Yılda iki kere, 21 Mart ve 23 Eylül’de, güneş ışınları ekvatora dik olarak düşer. Buna ekinoks denir. 21 Mart ekinoksu, kuzey yarımküreye baharı getirir. Günler uzamaya, havalar ısınmaya başlar. Orta Asya’da 21 Mart’a “yenigün” denirdi. Batıya gelince aynı anlama gelen nevrûz kelimesi, dilimize girdi.
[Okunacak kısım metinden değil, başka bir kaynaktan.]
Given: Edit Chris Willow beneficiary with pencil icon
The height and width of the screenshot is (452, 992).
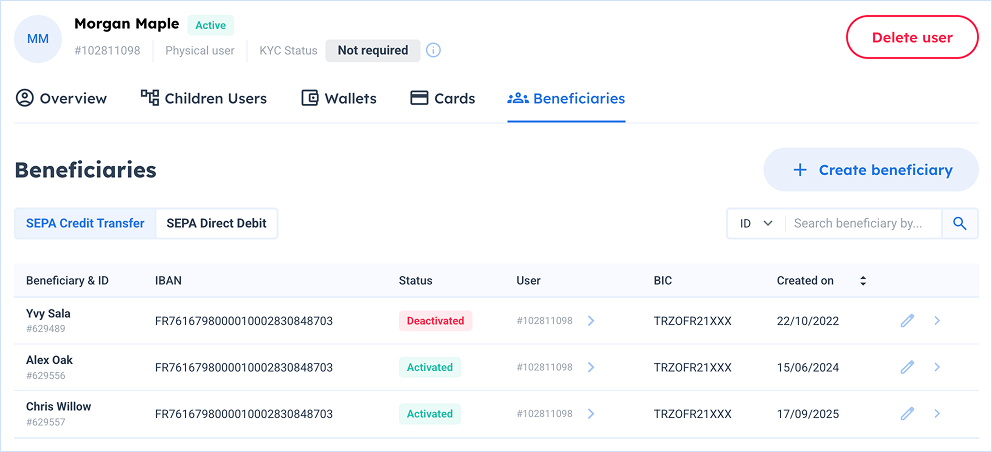Looking at the screenshot, I should click(x=907, y=413).
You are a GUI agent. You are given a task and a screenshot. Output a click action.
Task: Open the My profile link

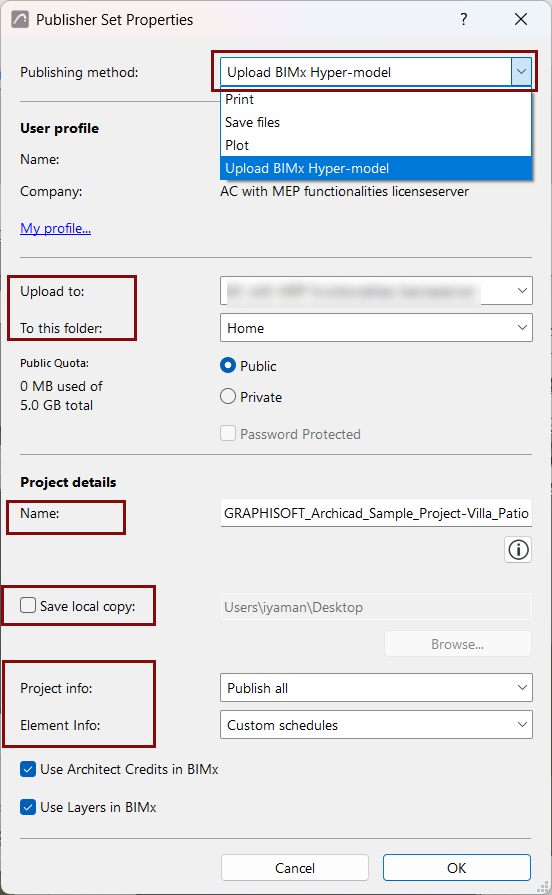point(55,228)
Nevrûz, baharın kışa, gündüzün geceye zaferidir. Bu zafer, binlerce yıldır muhtelif milletlerce bayram olarak kutlanmaktadır. Türkler, yenigünü, hem toprağın hem insanın dirilişi olarak görürdü. Ergenekon’dan çıkış, baharda gerçekleşti. Bu yüzden baharın başlangıcı, târih boyunca devletimizin ve milletimizin hayâtında önemli bir yer tuttu. Bilinen ilk takvimimiz olan On İki Hayvanlı Takvim’de ve Selçuklular döneminde Sultan Celâleddin Melikşah’ın hazırlattığı Celâlî Takvimi’nde yılın başlangıcı 21 Mart’tır. Rûmî Takvim’deki 13 günlük fark sebebiyle, “mart dokuzu” kullanımı, Anadolu’da hâlen çok yaygındır.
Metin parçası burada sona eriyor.